### Data excerpts
-- Opening Marker --

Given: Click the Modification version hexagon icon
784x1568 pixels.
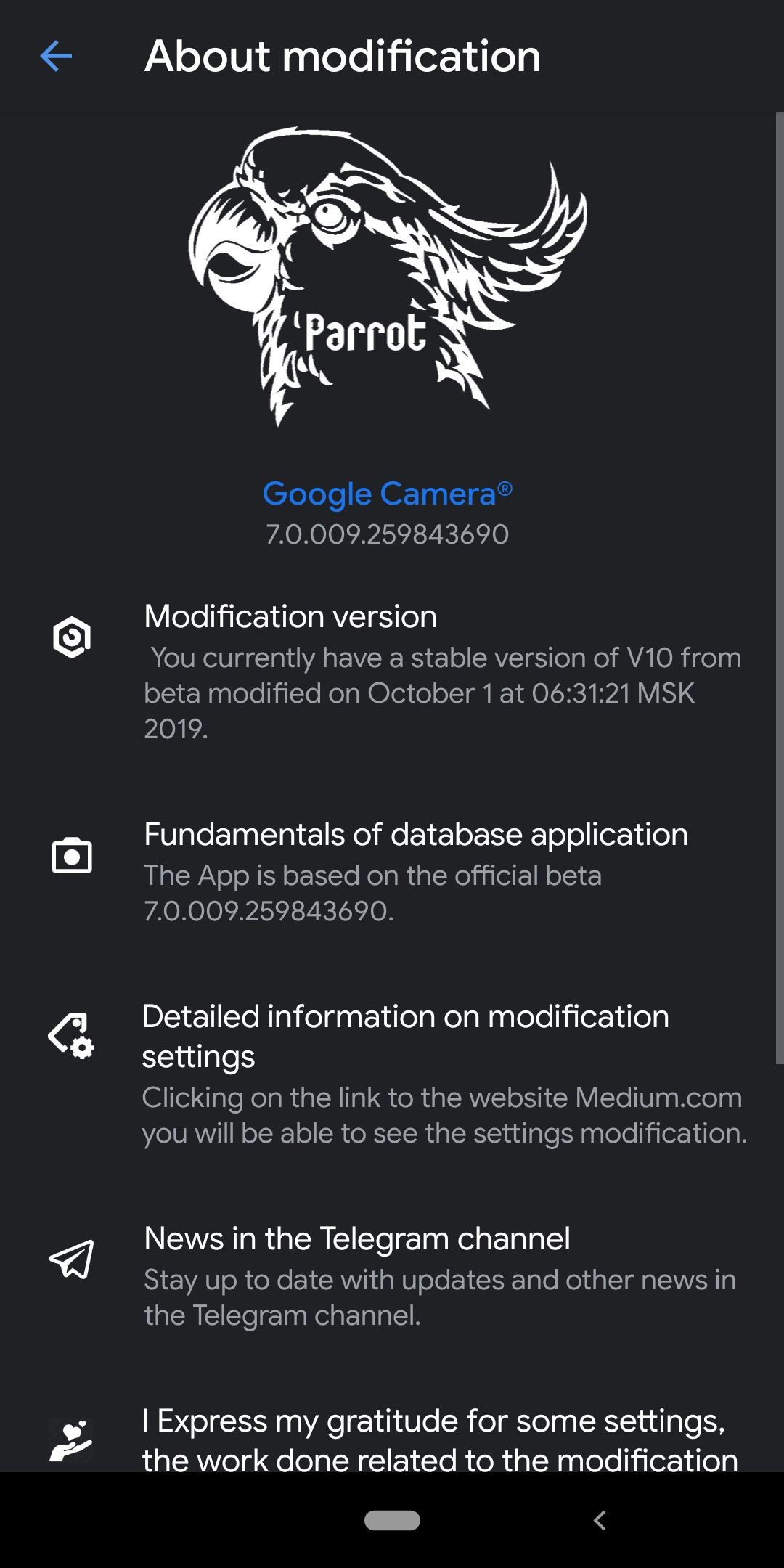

-- Closing Marker --
-- Opening Marker --

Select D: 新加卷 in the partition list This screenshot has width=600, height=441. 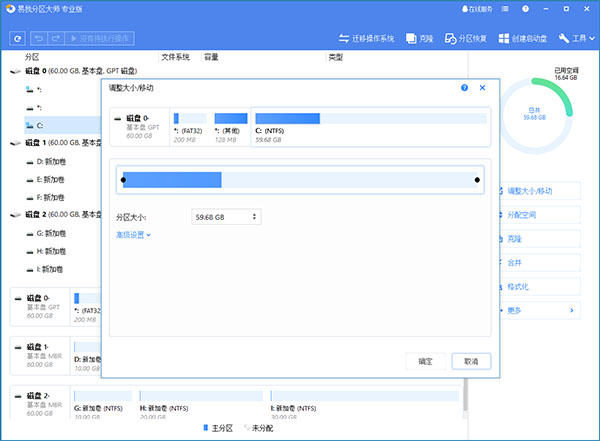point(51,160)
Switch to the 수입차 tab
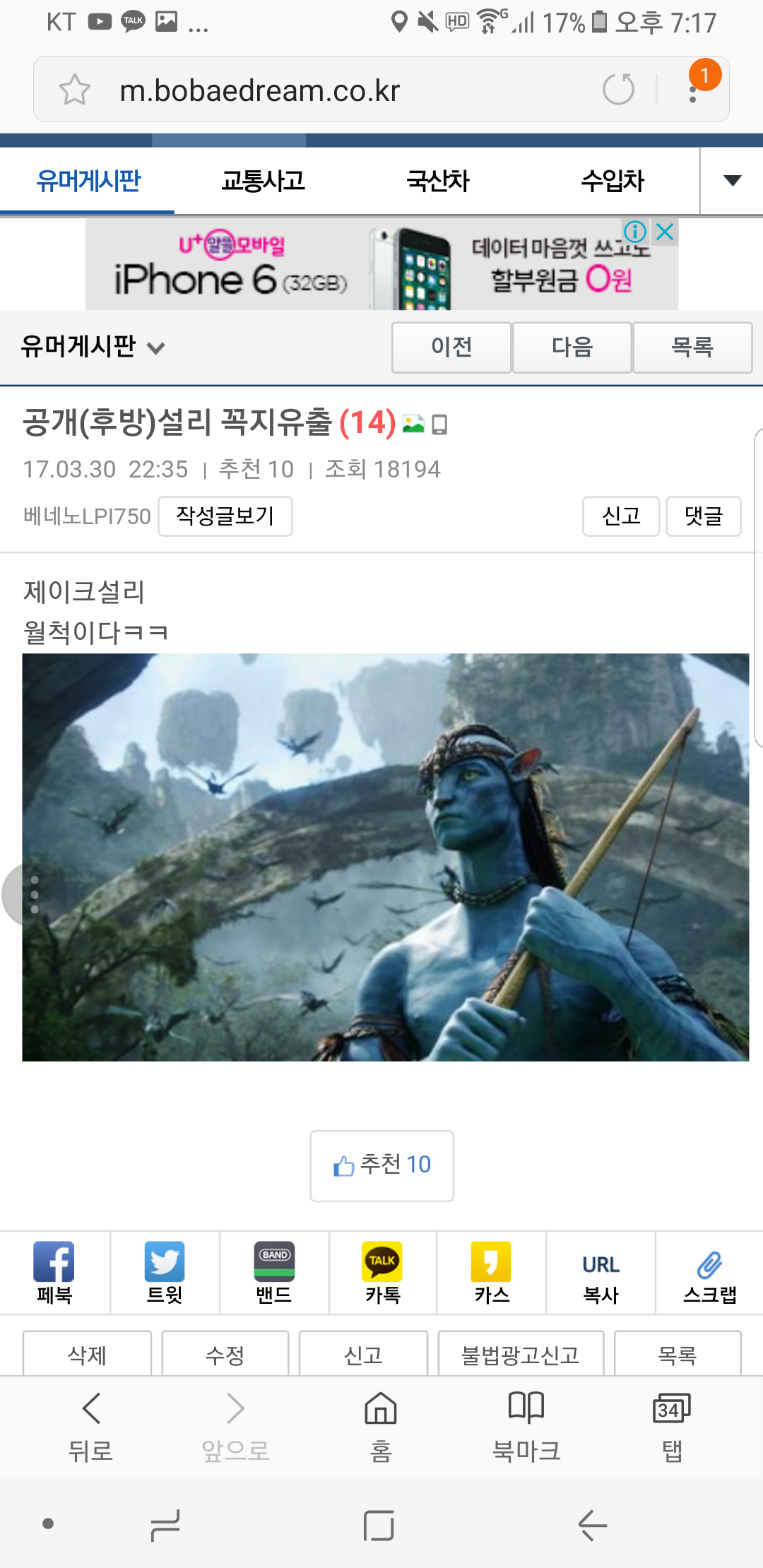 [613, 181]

-- Closing Marker --
-- Opening Marker --

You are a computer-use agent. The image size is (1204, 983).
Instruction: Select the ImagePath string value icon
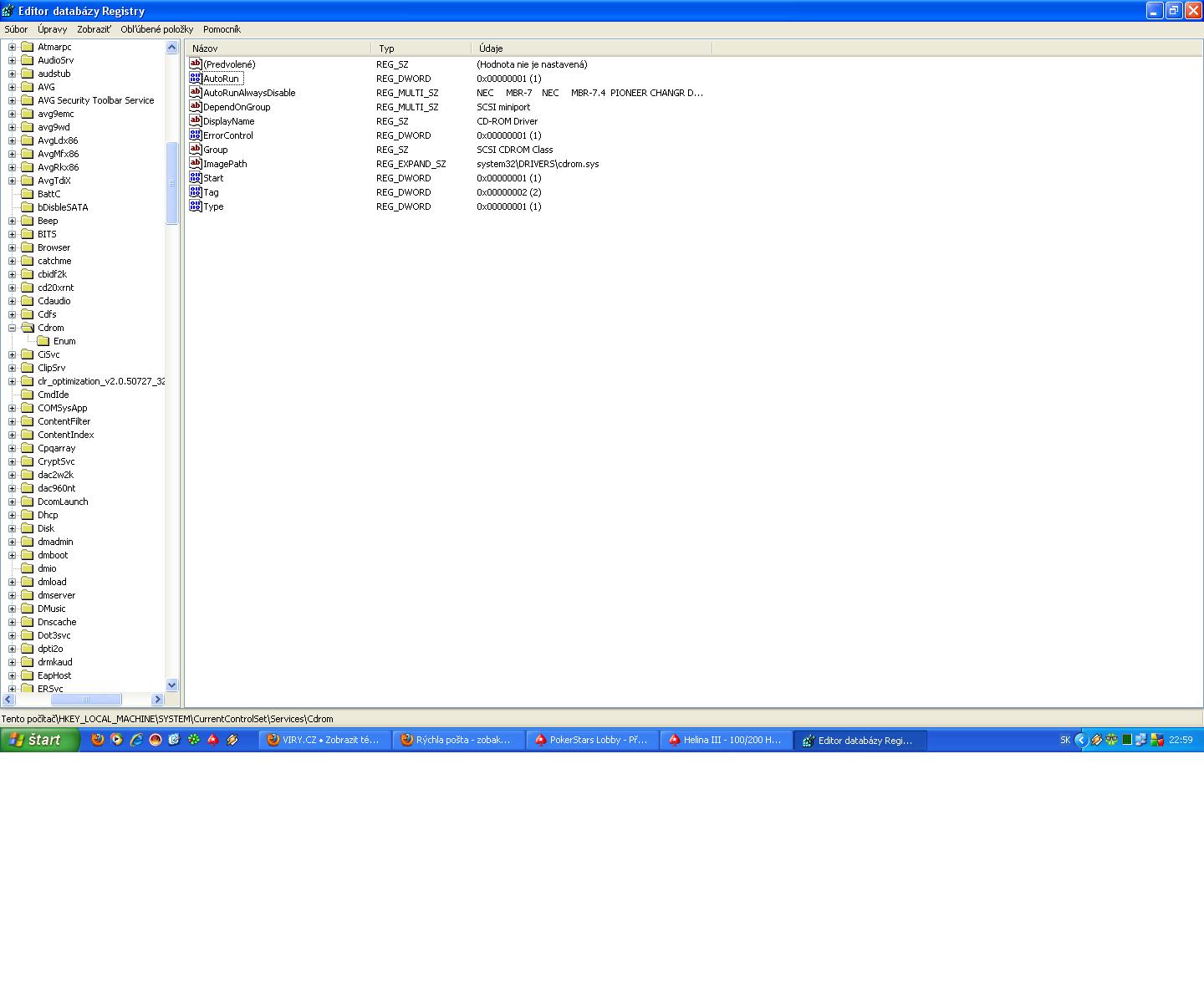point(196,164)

-- Closing Marker --

### The problem
Above are the entries. Copy exactly the part that opens with the line containing "Given: Click the" and closes with the line containing "784x1568 pixels.", and no more.

### Task solution
Given: Click the Modification version hexagon icon
784x1568 pixels.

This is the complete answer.